### SHORT PROBLEM
Please swap every "Image resolution" in the entries below for "Screen size" and reproduce all the entries with nothing else altered.

### EXCERPTED DATA
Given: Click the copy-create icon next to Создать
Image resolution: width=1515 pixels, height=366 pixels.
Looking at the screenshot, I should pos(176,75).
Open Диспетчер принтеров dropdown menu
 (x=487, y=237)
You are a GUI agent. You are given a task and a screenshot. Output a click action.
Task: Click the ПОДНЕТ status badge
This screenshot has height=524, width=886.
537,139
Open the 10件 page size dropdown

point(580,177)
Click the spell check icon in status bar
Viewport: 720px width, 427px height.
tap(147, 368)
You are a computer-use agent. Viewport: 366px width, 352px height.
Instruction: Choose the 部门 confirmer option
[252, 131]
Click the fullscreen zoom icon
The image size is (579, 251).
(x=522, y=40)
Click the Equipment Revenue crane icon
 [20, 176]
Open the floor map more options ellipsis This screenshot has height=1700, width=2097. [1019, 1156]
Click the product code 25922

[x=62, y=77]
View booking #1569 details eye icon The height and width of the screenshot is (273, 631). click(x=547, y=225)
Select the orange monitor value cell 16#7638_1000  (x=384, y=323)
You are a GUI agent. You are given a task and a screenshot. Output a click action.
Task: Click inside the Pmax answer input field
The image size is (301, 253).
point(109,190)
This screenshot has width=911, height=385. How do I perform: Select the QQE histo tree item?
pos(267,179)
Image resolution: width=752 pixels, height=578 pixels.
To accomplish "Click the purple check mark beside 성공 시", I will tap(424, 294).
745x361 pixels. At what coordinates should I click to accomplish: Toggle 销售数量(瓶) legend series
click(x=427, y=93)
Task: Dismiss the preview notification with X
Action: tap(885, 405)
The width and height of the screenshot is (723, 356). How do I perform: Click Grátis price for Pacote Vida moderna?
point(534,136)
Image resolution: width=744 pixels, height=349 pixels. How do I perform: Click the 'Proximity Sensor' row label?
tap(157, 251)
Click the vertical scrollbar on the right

### SOLUTION FOR THIS EXERCISE
Given: Click the copy-create icon next to Создать
Screen size: width=1515 pixels, height=366 pixels.
Looking at the screenshot, I should pos(176,75).
Open Диспетчер принтеров dropdown menu
 (x=487, y=237)
You are a GUI agent. You are given a task and a screenshot. Output a click action.
Task: Click the ПОДНЕТ status badge
This screenshot has height=524, width=886.
537,139
Open the 10件 page size dropdown

point(580,177)
Click the spell check icon in status bar
Viewport: 720px width, 427px height.
tap(147, 368)
You are a computer-use agent. Viewport: 366px width, 352px height.
Instruction: Choose the 部门 confirmer option
[252, 131]
Click the fullscreen zoom icon
The image size is (579, 251).
(x=522, y=40)
Click the Equipment Revenue crane icon
 [20, 176]
Open the floor map more options ellipsis This screenshot has height=1700, width=2097. [1019, 1156]
Click the product code 25922

[x=62, y=77]
View booking #1569 details eye icon The height and width of the screenshot is (273, 631). click(x=547, y=225)
Select the orange monitor value cell 16#7638_1000  (x=384, y=323)
You are a GUI agent. You are given a task and a screenshot. Output a click action.
Task: Click inside the Pmax answer input field
The image size is (301, 253).
point(109,190)
This screenshot has width=911, height=385. How do I perform: Select the QQE histo tree item?
pos(267,179)
Screen size: width=752 pixels, height=578 pixels.
To accomplish "Click the purple check mark beside 성공 시", I will tap(424, 294).
745x361 pixels. At what coordinates should I click to accomplish: Toggle 销售数量(瓶) legend series
click(x=427, y=93)
Task: Dismiss the preview notification with X
Action: tap(885, 405)
The width and height of the screenshot is (723, 356). How do I perform: Click Grátis price for Pacote Vida moderna?
point(534,136)
Screen size: width=744 pixels, height=349 pixels. How do I perform: Click the 'Proximity Sensor' row label?
tap(157, 251)
Click the vertical scrollbar on the right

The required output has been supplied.